**Work required**
Find every line in the entries that holds the string "dimensions" and report it.

BEGIN

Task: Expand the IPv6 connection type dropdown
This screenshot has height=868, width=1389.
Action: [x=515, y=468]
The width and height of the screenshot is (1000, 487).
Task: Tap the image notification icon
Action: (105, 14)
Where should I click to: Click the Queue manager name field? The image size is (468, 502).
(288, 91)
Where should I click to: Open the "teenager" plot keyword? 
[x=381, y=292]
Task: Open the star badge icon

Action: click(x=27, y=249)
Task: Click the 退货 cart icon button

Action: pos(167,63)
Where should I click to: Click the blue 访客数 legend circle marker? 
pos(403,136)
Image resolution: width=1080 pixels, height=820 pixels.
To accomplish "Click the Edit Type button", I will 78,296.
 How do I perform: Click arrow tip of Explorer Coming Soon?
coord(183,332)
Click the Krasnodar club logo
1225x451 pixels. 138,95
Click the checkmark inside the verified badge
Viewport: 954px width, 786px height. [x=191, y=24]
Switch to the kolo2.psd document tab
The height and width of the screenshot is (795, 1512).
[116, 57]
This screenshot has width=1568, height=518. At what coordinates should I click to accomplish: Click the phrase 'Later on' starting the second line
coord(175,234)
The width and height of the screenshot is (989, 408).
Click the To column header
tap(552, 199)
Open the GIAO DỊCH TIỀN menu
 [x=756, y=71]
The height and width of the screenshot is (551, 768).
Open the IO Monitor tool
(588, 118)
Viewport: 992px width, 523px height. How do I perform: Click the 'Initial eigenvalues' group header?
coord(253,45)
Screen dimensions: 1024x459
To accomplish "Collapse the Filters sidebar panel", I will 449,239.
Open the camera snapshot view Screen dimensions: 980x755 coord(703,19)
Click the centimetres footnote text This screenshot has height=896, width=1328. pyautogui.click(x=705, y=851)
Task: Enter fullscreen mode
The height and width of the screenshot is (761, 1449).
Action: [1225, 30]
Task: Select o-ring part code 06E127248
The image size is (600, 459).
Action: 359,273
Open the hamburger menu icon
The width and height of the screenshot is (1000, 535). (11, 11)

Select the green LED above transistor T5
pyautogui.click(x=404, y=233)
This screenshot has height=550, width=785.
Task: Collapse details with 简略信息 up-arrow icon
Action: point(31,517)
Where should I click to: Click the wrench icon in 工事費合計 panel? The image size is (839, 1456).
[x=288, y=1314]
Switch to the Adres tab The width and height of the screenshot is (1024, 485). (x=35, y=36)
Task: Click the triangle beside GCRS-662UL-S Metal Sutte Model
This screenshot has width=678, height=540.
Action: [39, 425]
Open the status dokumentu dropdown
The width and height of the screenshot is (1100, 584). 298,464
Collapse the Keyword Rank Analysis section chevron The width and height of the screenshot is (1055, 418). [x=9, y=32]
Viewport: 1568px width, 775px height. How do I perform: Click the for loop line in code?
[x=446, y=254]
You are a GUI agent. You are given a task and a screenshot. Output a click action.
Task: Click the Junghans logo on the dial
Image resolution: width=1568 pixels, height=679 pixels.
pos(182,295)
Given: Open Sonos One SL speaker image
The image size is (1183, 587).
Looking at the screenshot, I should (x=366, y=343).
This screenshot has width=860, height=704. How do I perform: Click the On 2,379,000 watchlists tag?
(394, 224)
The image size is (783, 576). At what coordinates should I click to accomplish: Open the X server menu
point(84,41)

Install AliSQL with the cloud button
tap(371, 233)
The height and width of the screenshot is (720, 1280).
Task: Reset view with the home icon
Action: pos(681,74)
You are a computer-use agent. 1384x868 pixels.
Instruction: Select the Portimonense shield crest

END

**Response**
Screen dimensions: 1024x459
Open the camera snapshot view Screen dimensions: 980x755 coord(703,19)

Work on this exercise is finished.